** What is expected **
Exact reproduction required: the lines below from the line with "Open Microsoft Store" to the line with "You are a computer-use agent.", both ends included, and no others.

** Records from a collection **
-.-.-

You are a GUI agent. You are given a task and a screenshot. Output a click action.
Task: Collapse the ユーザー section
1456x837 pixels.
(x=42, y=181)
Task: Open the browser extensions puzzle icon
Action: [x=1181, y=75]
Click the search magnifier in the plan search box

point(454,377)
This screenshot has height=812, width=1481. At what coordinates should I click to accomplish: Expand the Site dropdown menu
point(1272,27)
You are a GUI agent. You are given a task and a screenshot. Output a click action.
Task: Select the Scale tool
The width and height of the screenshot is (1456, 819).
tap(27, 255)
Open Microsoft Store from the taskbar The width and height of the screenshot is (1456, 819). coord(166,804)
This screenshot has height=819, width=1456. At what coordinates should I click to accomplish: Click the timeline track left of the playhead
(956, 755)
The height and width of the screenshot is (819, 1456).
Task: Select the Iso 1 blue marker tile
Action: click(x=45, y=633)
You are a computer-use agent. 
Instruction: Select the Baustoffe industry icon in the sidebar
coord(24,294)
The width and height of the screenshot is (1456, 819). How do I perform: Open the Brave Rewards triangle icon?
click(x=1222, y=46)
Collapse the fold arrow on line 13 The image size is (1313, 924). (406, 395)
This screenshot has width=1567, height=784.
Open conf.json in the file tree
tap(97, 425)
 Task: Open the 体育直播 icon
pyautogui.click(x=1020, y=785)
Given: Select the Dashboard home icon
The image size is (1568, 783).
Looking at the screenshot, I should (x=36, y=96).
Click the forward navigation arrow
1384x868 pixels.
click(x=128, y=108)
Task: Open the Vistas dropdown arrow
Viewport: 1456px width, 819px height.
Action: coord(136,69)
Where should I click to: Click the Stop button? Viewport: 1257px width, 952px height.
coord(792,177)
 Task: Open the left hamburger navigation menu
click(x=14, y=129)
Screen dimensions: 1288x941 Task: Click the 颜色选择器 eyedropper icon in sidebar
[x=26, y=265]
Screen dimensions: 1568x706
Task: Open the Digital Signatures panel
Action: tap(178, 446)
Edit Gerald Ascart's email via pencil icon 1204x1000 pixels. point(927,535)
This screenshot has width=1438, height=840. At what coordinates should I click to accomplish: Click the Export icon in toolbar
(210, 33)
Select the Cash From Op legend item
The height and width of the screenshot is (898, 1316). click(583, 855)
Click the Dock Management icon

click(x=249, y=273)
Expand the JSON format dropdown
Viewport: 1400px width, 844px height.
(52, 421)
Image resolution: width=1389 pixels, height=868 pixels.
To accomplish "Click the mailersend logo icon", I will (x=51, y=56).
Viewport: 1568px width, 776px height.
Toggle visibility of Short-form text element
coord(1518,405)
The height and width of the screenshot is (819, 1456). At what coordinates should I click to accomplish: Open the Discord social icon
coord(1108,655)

-.-.-

** Exercise result **
Open Microsoft Store from the taskbar The width and height of the screenshot is (1456, 819). coord(166,804)
This screenshot has height=819, width=1456. At what coordinates should I click to accomplish: Click the timeline track left of the playhead
(956, 755)
The height and width of the screenshot is (819, 1456).
Task: Select the Iso 1 blue marker tile
Action: click(x=45, y=633)
You are a computer-use agent. 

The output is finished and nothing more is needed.